• _Records_

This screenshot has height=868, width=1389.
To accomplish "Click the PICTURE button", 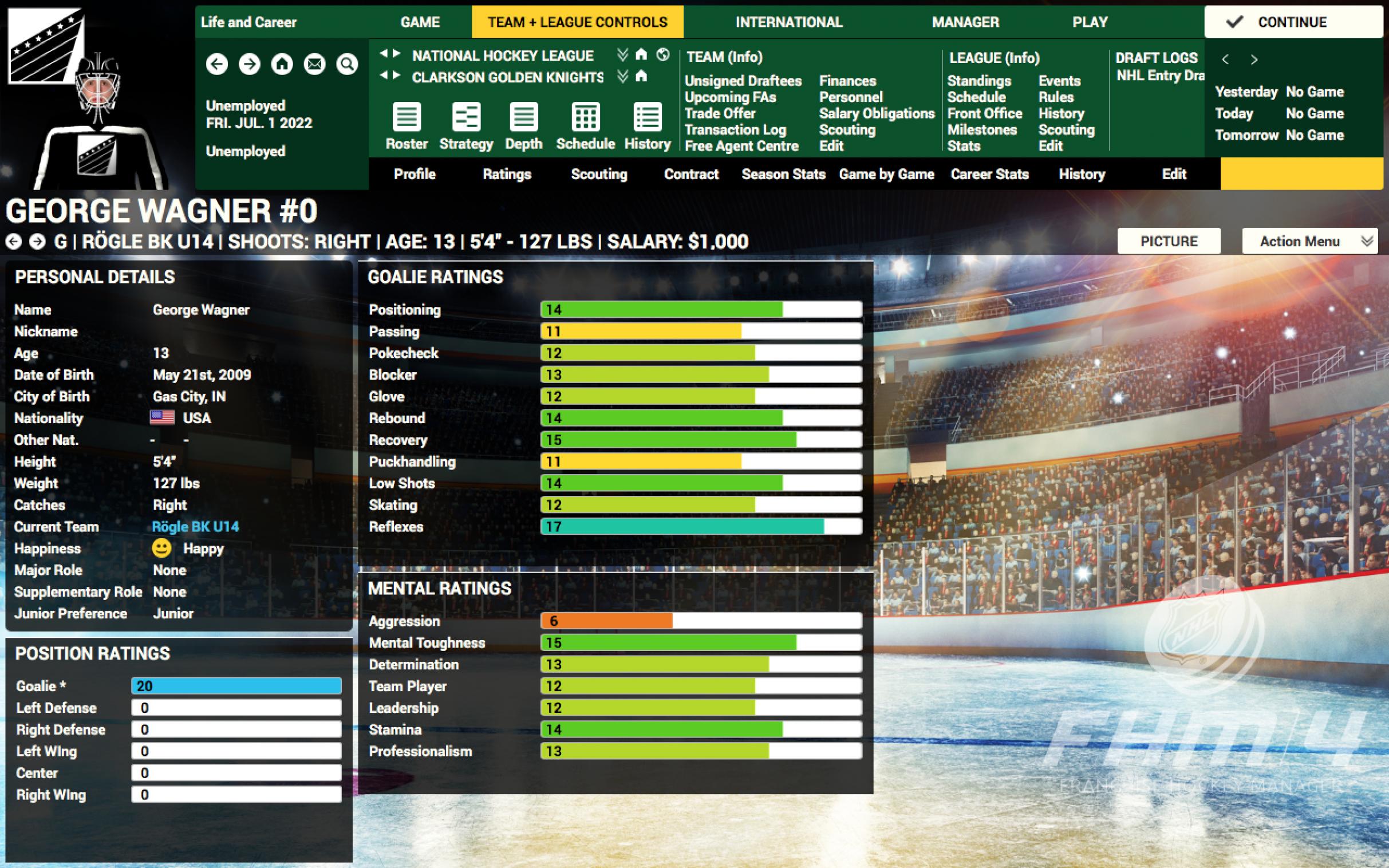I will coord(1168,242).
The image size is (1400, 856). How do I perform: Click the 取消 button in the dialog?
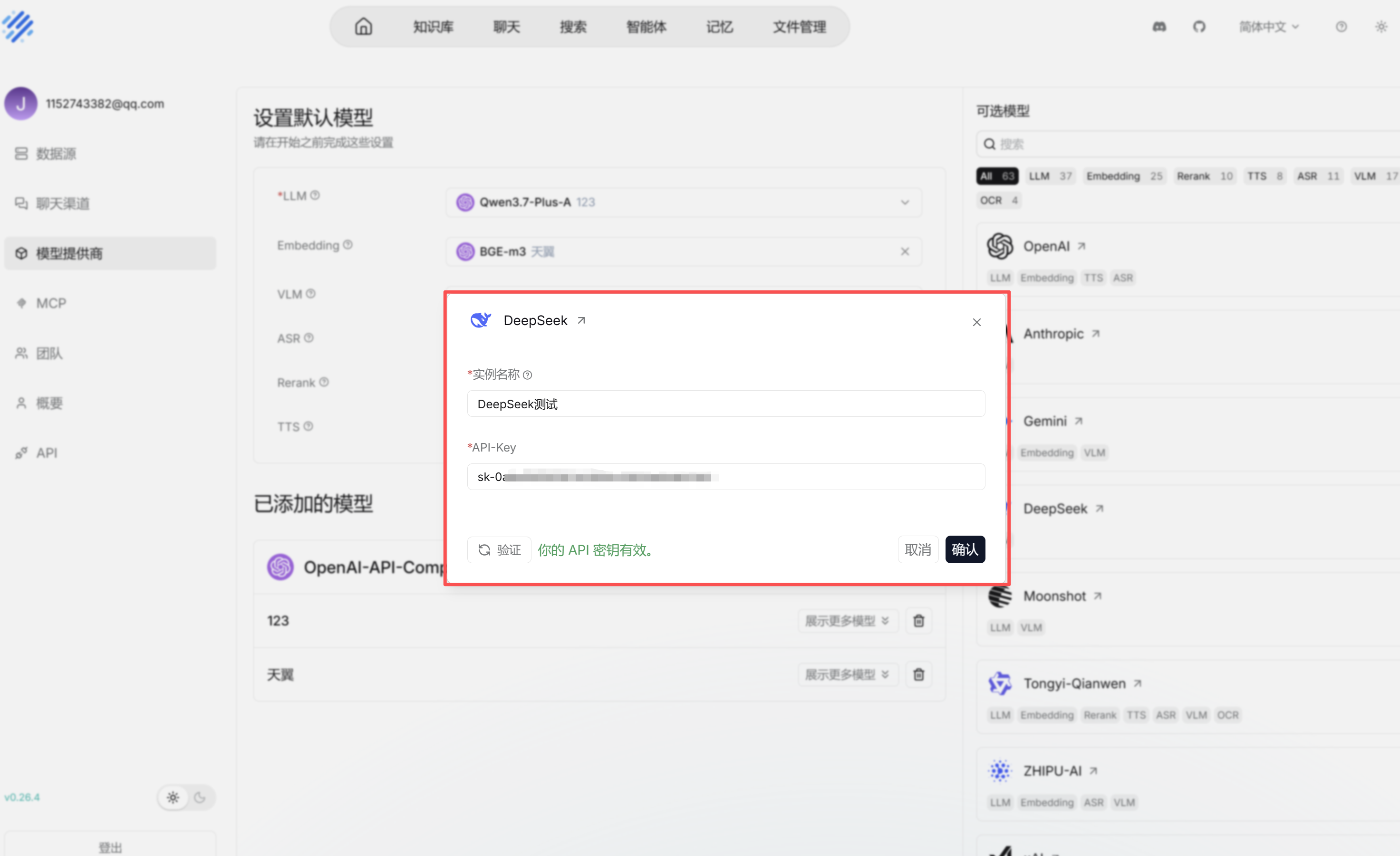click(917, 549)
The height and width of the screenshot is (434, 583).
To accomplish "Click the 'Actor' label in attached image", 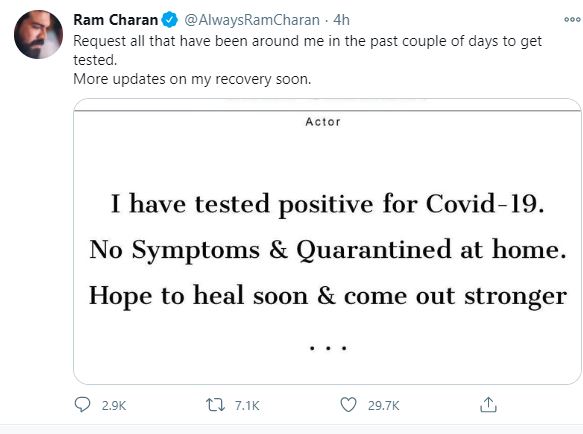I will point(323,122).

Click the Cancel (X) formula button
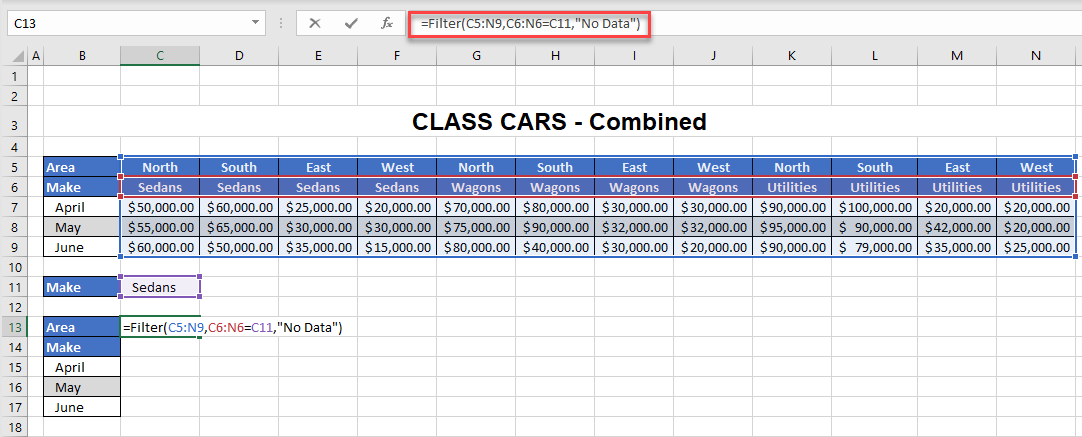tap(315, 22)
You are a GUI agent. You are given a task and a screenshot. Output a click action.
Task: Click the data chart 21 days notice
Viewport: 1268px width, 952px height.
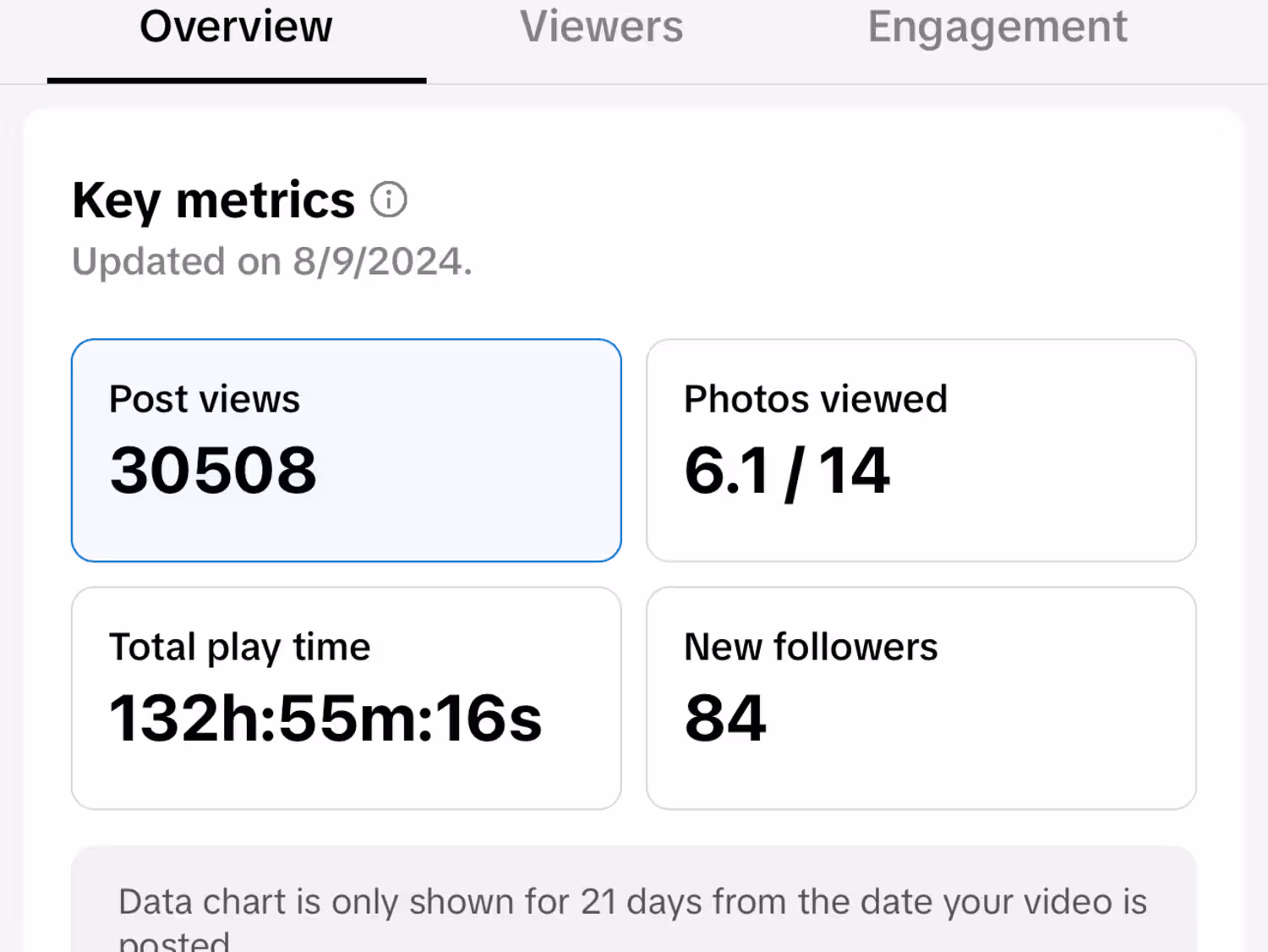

---

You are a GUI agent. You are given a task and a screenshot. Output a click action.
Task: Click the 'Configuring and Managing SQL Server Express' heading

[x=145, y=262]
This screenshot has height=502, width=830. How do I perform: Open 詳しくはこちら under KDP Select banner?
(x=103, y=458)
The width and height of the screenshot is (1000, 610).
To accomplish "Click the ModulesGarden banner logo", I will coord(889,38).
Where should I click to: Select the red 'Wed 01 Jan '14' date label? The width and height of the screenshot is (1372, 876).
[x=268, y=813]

--

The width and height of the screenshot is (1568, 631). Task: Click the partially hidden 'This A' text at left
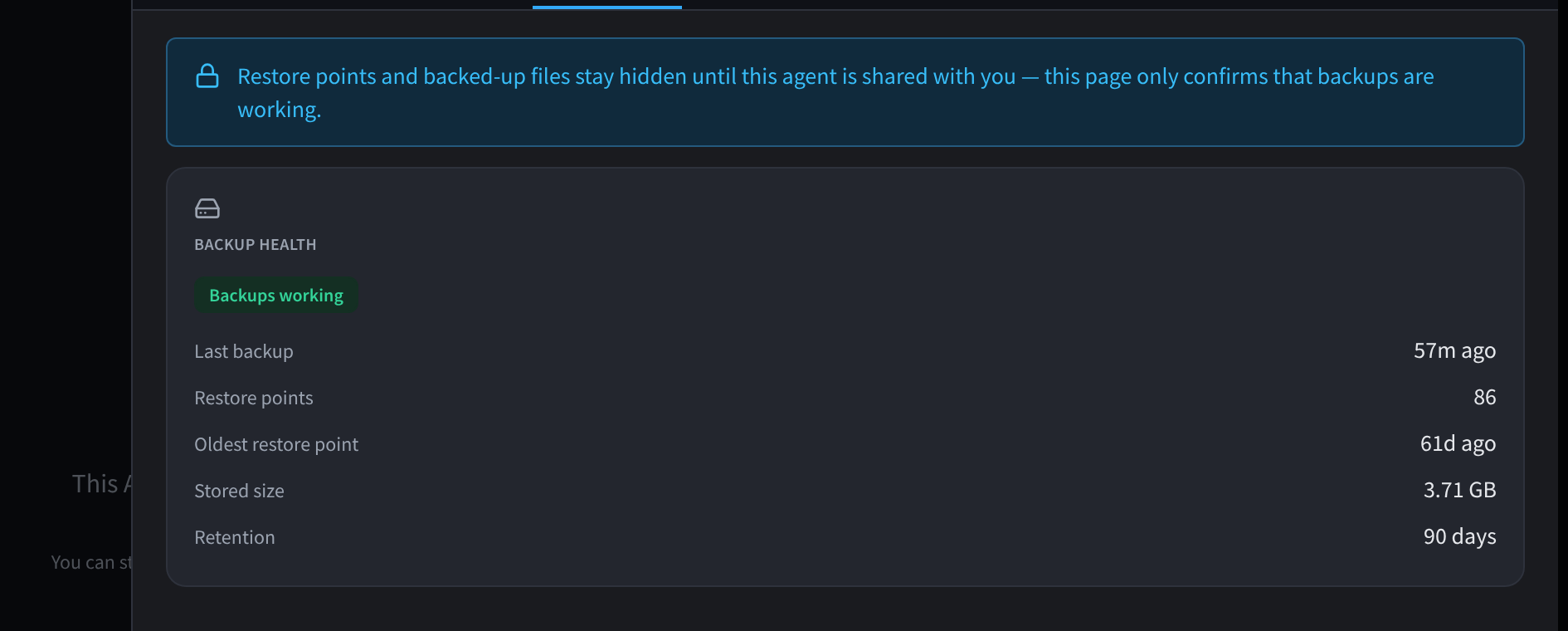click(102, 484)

• _The problem_
Gather every line above that contains the word "screenshot" and copy each one in full.

• _Expected answer_
This screenshot has height=868, width=1389.
The height and width of the screenshot is (434, 583).
You are a GUI agent. You are given a task and a screenshot. Output a click action.
You are a GUI agent. You are given a task and a screenshot. Output a click action.
This screenshot has height=502, width=830. How do I perform: Open 詳しくはこちら under KDP Select banner?
The width and height of the screenshot is (1000, 610).
Where should I click to: Select the red 'Wed 01 Jan '14' date label? The width and height of the screenshot is (1372, 876).
The width and height of the screenshot is (1568, 631). Task: Click the partially hidden 'This A' text at left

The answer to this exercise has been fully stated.